尽管,他们两口子刚刚痛失了姐姐和侄子侄女,也无心过年,可在这节骨眼上,怎么着也得强撑着把这个难关给挺过去不是?
“我哥死活不肯来我家吃饭,没辙,我和彩霞每天轮番给他送饭,得空了就过去陪他坐会儿。”
“那几天我哥除了哭,就是喝酒,喝醉了倒头就睡,并没有其他的不对劲儿。”
“大年三十那天,他还跟我们一块儿上山去给嫂子他们烧香了,我担心他会在坟前哭到崩溃,结果他比我想象的要平静,我也是粗心,那会子就该提高警惕啊……”
“当天夜里吃年夜饭,是他主动提出来跟我们一块儿吃的,饭桌上额外多摆了三副碗筷……”
“正月初一我们要去彩霞娘家拜年,年轻云霞姐和孩子们遇难,我岳母悲伤过度病倒了。
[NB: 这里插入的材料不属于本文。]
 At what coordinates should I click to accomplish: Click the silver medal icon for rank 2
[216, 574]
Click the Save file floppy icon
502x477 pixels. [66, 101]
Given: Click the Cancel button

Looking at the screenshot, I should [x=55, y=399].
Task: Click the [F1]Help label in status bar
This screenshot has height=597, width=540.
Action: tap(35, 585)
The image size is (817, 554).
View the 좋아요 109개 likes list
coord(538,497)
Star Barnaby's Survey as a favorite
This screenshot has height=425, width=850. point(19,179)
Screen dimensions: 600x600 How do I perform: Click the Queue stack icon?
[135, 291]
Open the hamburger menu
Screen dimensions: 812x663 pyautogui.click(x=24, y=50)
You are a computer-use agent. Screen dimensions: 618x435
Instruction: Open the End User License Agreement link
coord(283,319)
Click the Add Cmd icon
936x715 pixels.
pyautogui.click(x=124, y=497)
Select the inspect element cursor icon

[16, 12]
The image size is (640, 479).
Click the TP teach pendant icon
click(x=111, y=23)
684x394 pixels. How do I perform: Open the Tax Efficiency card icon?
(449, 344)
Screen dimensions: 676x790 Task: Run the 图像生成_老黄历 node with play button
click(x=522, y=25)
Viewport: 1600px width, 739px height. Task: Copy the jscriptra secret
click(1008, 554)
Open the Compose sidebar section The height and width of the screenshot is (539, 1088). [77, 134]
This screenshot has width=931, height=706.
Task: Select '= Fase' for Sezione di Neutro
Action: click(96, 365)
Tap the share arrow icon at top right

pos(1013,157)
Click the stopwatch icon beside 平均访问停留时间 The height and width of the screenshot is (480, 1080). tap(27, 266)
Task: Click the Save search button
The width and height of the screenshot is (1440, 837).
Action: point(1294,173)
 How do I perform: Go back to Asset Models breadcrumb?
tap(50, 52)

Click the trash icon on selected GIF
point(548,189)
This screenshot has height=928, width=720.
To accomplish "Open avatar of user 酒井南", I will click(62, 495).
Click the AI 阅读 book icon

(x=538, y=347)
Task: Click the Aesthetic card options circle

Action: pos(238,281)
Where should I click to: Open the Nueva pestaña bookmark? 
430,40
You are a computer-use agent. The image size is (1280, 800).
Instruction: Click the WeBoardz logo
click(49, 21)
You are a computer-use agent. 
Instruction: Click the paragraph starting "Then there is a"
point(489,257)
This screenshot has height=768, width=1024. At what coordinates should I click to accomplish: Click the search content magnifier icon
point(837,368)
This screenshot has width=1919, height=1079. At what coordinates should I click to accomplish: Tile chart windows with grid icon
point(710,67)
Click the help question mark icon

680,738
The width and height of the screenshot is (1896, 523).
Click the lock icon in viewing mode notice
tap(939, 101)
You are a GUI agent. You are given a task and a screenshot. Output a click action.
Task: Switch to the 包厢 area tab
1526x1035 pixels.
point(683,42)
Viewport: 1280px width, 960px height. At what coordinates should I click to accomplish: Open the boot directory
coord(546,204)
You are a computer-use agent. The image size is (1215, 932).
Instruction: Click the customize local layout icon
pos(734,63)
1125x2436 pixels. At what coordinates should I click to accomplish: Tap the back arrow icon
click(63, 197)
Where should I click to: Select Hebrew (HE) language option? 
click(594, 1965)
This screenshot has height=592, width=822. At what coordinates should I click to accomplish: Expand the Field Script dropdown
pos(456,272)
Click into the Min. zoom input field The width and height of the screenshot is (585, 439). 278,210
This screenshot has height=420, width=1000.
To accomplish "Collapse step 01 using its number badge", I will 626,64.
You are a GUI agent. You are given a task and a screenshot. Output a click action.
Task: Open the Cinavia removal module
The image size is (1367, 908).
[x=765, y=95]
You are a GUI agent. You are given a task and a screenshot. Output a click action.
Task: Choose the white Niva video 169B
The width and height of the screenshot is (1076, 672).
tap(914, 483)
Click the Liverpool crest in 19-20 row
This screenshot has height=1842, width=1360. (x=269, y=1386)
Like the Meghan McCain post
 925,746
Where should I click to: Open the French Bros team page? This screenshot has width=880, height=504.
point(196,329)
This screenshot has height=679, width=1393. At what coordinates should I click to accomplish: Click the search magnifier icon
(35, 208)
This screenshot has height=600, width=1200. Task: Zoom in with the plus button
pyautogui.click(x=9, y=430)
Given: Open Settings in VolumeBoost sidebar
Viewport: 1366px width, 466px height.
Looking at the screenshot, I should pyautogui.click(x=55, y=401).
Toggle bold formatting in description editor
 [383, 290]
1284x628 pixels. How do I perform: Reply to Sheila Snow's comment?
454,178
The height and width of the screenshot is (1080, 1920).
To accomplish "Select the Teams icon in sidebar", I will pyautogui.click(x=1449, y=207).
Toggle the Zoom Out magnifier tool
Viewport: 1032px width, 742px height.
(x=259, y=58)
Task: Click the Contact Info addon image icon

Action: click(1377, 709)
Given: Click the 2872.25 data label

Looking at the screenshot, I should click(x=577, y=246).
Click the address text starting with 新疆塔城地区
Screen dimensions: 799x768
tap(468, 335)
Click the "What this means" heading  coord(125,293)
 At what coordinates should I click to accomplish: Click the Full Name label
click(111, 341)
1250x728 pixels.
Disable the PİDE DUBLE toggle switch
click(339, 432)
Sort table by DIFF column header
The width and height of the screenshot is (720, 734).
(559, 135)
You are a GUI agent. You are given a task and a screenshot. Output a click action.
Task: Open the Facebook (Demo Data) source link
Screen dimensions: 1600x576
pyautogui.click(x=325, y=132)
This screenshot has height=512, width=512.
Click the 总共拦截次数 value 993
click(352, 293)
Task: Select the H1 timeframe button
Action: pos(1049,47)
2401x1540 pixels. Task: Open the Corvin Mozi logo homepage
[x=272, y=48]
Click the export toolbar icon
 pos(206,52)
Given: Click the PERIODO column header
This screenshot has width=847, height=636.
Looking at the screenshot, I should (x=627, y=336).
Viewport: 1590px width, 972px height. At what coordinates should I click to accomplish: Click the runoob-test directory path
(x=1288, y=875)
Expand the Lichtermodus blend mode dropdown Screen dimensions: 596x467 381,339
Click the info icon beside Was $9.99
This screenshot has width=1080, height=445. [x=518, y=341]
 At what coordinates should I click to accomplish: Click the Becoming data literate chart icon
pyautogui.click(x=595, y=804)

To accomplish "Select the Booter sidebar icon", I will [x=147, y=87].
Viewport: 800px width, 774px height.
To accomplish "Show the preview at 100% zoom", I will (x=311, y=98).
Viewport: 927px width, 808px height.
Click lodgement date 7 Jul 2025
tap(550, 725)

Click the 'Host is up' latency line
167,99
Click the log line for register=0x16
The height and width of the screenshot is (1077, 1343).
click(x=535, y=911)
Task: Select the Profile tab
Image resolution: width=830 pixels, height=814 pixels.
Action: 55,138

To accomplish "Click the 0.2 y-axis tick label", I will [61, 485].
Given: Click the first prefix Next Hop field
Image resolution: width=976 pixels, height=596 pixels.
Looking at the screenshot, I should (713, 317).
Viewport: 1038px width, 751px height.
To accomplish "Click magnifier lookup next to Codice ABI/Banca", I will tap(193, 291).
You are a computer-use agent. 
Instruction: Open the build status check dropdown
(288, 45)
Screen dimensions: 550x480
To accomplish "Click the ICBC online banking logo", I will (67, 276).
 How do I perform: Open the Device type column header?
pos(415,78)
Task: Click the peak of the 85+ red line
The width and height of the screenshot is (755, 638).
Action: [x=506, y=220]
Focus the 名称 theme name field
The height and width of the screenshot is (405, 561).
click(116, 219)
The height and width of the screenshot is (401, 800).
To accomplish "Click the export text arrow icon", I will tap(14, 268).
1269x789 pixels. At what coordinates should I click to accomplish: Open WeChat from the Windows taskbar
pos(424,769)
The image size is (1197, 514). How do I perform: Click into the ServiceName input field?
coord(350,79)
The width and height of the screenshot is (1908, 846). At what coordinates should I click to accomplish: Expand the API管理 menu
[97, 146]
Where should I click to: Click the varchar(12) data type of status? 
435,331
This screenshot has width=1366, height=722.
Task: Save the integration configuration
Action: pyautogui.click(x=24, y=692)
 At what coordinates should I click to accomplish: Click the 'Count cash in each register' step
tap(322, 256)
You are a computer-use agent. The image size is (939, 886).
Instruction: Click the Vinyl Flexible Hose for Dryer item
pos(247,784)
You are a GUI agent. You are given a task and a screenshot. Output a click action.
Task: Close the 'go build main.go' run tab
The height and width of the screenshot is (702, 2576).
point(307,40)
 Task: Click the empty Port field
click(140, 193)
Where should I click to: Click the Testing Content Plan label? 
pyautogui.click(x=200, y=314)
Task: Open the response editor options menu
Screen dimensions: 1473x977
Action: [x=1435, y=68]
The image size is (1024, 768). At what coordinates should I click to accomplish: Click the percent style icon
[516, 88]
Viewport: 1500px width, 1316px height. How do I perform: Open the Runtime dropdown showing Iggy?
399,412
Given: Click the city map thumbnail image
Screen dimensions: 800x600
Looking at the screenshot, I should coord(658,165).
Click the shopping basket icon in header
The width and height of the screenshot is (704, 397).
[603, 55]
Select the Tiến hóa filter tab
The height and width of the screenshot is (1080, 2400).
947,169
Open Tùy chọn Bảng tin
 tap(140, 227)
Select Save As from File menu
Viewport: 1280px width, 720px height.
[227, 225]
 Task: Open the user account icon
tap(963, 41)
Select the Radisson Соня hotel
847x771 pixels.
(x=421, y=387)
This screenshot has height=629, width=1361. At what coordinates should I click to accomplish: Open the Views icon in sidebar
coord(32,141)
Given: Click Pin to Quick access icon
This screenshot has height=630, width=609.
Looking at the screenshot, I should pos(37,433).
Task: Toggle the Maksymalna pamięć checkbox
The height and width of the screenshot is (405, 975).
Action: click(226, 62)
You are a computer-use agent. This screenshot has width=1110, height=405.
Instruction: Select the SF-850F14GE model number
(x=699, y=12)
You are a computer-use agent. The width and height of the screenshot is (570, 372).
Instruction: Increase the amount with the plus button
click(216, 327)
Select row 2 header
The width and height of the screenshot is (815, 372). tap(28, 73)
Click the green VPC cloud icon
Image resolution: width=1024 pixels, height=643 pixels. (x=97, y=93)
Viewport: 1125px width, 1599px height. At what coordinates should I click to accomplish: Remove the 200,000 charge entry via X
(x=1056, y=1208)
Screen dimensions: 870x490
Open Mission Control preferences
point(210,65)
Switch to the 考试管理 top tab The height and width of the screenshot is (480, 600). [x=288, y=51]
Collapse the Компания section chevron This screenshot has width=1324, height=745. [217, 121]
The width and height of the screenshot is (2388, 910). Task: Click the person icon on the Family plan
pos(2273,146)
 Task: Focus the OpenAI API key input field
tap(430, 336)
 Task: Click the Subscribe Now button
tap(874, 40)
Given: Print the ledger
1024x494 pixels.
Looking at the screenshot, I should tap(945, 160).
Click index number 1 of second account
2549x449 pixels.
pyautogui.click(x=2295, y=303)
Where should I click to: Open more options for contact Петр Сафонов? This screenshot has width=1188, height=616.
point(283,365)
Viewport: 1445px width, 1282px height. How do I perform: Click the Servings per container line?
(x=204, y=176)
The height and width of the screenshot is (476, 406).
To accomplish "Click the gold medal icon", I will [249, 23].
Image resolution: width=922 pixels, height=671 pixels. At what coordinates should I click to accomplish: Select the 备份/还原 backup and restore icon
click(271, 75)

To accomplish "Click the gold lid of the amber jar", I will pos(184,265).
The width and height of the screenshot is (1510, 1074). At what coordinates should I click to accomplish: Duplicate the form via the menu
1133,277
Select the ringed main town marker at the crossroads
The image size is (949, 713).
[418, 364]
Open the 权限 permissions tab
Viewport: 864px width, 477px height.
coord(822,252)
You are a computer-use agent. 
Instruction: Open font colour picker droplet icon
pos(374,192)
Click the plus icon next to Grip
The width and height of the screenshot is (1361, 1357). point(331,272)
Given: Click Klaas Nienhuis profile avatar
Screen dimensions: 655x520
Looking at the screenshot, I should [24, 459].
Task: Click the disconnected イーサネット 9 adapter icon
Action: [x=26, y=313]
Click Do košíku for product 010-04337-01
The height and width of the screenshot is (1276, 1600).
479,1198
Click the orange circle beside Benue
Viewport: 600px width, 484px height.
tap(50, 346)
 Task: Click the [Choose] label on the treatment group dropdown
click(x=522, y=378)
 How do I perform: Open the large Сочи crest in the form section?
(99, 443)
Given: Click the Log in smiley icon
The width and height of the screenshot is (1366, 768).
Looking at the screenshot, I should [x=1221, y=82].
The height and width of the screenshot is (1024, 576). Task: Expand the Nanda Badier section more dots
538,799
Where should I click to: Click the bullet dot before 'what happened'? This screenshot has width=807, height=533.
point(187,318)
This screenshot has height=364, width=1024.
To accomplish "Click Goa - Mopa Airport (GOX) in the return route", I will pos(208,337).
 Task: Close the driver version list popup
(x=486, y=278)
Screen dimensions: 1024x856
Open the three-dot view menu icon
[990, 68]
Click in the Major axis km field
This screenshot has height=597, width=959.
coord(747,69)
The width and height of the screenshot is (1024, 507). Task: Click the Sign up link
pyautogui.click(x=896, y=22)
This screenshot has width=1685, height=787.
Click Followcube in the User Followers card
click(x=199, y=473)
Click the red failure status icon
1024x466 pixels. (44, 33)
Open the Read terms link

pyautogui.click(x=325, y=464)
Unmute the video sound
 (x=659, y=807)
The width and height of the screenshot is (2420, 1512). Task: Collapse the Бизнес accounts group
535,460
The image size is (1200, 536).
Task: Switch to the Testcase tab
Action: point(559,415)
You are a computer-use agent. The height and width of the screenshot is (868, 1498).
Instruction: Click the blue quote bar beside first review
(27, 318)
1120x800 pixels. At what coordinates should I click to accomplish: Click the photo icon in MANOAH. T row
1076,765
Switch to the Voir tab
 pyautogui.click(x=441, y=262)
”
“彩霞跟我商量,这趟回娘家想住两晚,好给岳母伺疾,我们也跟我哥商量了,问他要不要同去?我哥说他今年就不去了,让我们替他给岳母多磕几个响头,是他对不住她老人家,是他没照顾好我嫂子和孩子们……”
大安和杨若晴也都暗暗叹息。
出了这种事,换做任何人估计都觉得无颜去见岳父岳母了,火生不去,也可以理解。
水生抹了一把眼泪鼻涕,接着往后说:“我们是正月初一早上动身的,在那里住了两夜,今日上昼刚刚回来。”
“我们到家鞋子都没换就过来看我哥,发现院门屋门都关得严严实实的,怎么喊都没人应。”
“彩霞说会不会又在屋里醉倒了,于是我踹开门进来,就发现他躺在铺子上,已经没气儿了。”
水生转过身,指着地上碎了的酒坛,还有一些散落的粉末:“这老鼠药是去年有个货郎来村里我们一块儿买的,用来闹耗子,我哥他竟然把耗子药倒进酒里,就这么把自个活生生的给毒死了……”
水生捂着脸跌坐在地,哭得肩膀直抖,无法言语。
杨华忠拍了拍水生的肩膀,“人死不能复生,当务之急,是先让你大哥入土为安。”
大安叹口气:“想来,火生早已万念俱灰,大年三十那日遇到他,他的平静是伪装出来的,或许,从那时候起他就已下定了决心。”
骆风棠走到火生的遗体旁,俯身翻看了他的眼皮,又捏开嘴巴看了舌条。
“看这现场,排除他杀,应是自杀。”他道。